Simply select an entry in your People album and drag it up onto the dotted blue box.
The end result is the select person now appears at the top, with a larger thumbnail.
Once you’ve set a few favorites and you no longer wish to see the list of unnamed suggestions, you can click “Show Favorites Only” and the People album will be populated only with the favorite people you’ve named and tagged as favorites.
How to Manually Add Entries
Finally, before we leave our tour of the new recognized faces feature, there’s one last thing to look at. You may have noticed as you played around with the app that the number of suggested people (as well as which people were suggested) changed as you created named people, marked them as favorites, and even opened and closed the app.
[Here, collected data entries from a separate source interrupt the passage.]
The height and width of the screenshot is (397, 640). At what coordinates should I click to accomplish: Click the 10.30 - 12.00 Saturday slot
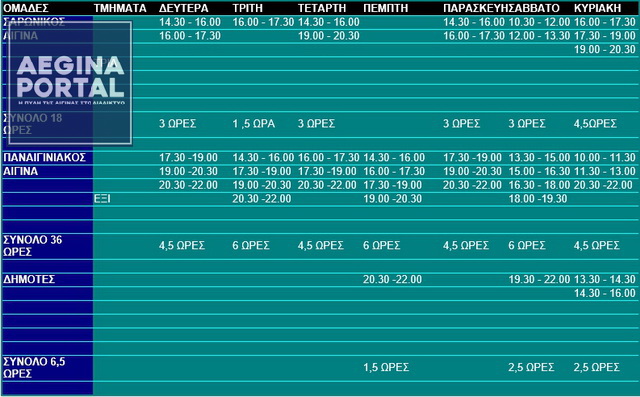click(539, 22)
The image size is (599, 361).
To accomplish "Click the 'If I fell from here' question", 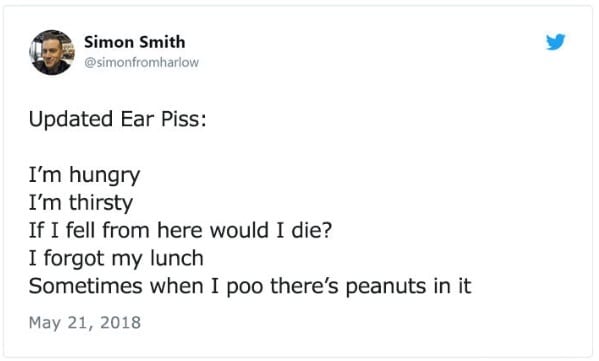I will point(180,230).
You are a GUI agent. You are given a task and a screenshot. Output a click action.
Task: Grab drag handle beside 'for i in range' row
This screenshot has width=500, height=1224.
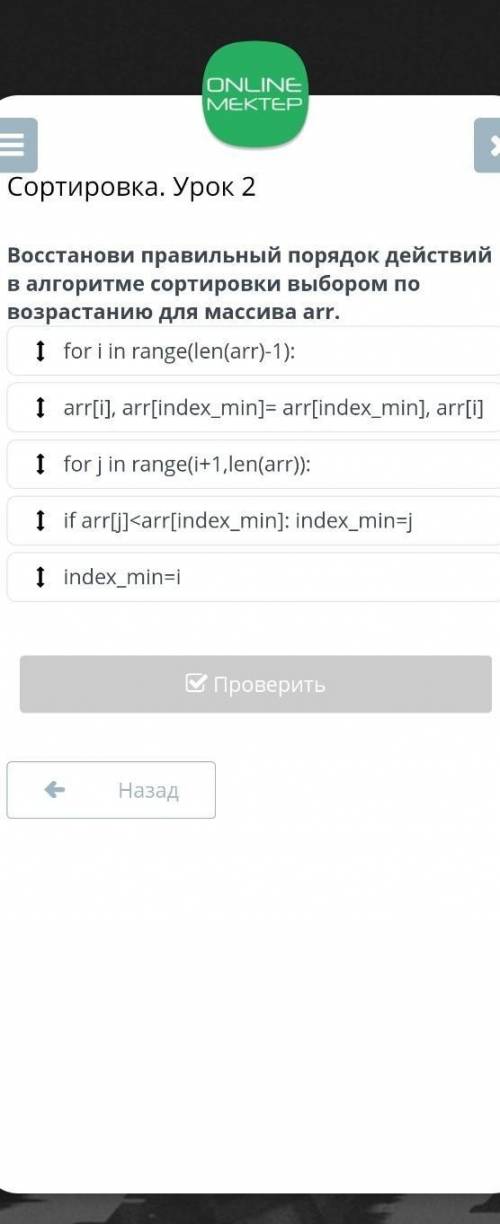click(40, 351)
If you want to create a named entry for someone you know you have a photo of but don’t see on the suggestion screen (or that was there but vanished) you can do so by looking for the “+” icon labeled “Add People” at the bottom of the main People album interface. Select the icon.
Here you’ll find a wide array of faces–the face detection algorithm is so uncannily sharp you’ll even find entries for faces that were on billboards in the background of your photos. The “Add People” screen is particularly nice, from a time saving standpoint, because it allows you to select multiple groupings of photos of the same person, like so:
Once you’ve selected your groupings you can then either select “Add” at the bottom of the screen (for a single group) or “Merge” (if you’ve selected multiple groups). This will either add the single group, or merge and add the multiple groups, respectively, to the main People album where you can tap on the group of photos and assign a name. It’s absolutely worth the extra effort here to scroll a little bit and make sure you’ve captured a good chunk of photos of a particular person as it’s so much faster to tap “Merge” once, than to add or tag the photos using any other workflow in the Photos app.
That’s all there is to it! While looks like a rather simple (and seemingly hidden) feature in iOS 10’s updated Photos app is actually a pretty sophisticated way to comb through all your photos and have automatic detection of your friends’ and family members’ faces.